Promotional event benefits children’s charity.



JUST IMAGINE HOW cool it would be to associate your business with the most popular activity in your community.

In Ocean City, MD, the beach, of course, is the focal point. And Park Place Jewelers’ Atlantic Avenue store commands its own share of attention in its prime spot on the boardwalk.

Along with diamonds, bridal and high-end branded jewelry, owners Todd and Jill Ferrante offer a wide variety of sea-life and nautical jewelry, particularly in their beach location — everything from sterling silver souvenirs to an exquisite, one-of-a-kind diamond mermaid piece. “We have to appeal to everyone,” Jill says, since everyone walks past on the boardwalk, even kids looking for souvenir charms.

They support myriad charities, from Coastal Hospice and the American Cancer Society to the Worchester County Society. And they have immersed themselves in the community by supporting local charities, hosting an annual Treasure Hunt at the Beach, and setting up pop-up shops during renowned fishing tournaments. The Treasure Hunt at the Beach has raised $25,000 over seven years for a children’s charity.

Here’s how it works. Participants donate $20 for the chance to dig in the sand for buried treasure, and everyone is let into the fenced-off area at the same time. Treasure ranges from loose gemstones and finished jewelry to the grand prize of diamond earrings. The treasure itself is not on the beach — little black treasure bags containing a tag describing the prize are buried about 4 to 6 inches under the sand. Odds are good; a maximum of 100 participants dig for 50 prizes, some of which are donated by their vendors or sold to them at a discount.

Treasure hunters can use only their hands to dig; no shovels or rakes. “We don’t want to make it too hard for them,” Jill says. “But they tell us in some cases it’s the hardest workout they’ve ever had, moving sand around for 15 minutes or half an hour!”

“Participants love it,” Todd says. “Once you find one prize, you take your prize up to the store, give the tag to the sales associates and they give you the prize.”

If all the prizes aren’t located within about 30 minutes, Todd launches into a trivia contest for the few remaining prizes.

This is the kind of contest that promotes itself. It’s listed as one of the weekend events on the city’s website. “A lot of people check that website when they’re coming into town,” Todd says. “We’re usually sold out before Saturday even gets here.” The hunt takes place once on Saturday and once on Sunday. Participants must register in person and make the donation in advance. It’s covered by the local newspaper and TV stations. People can watch the hunt from their balconies.

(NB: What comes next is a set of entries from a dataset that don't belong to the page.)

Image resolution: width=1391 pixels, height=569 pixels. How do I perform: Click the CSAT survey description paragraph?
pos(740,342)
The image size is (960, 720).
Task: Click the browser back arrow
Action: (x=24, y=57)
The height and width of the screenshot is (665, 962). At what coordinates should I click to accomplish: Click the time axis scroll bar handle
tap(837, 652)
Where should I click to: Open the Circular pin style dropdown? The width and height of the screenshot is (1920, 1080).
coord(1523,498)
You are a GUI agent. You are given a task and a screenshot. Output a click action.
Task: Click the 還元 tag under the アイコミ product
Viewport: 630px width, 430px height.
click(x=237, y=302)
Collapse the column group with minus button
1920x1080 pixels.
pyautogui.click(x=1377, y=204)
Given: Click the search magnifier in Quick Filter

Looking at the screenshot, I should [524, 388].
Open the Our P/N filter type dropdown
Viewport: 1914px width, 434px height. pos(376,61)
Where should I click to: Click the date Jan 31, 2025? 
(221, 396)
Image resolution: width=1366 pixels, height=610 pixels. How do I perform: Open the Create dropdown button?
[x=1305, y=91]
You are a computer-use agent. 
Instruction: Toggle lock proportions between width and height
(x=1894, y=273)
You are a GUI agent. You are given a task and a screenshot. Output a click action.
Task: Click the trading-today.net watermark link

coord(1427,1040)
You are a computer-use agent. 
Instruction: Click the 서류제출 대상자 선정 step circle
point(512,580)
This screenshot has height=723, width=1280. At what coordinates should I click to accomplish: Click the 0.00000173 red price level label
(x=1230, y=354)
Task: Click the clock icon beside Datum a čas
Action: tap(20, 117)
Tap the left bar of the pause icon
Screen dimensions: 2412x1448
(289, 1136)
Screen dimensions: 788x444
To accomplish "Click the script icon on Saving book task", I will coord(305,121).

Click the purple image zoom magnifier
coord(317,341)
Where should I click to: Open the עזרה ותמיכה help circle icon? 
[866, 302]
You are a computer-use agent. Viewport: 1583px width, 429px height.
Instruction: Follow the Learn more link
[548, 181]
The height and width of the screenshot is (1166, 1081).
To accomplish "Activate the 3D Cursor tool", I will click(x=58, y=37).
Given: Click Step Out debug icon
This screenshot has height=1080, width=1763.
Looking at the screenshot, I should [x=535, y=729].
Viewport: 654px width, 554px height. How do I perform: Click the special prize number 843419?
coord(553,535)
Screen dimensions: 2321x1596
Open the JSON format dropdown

The event initially had to be approved by the mayor and city council.

After five years, though, it was considered established and only an annual permit renewal is required. Local sponsors sell refreshments along the boardwalk. “People have fun doing it and a one out of two chance of winning, all to benefit a charity that is close to everyone’s heart,” Todd says. “Being in business means giving back to the community.”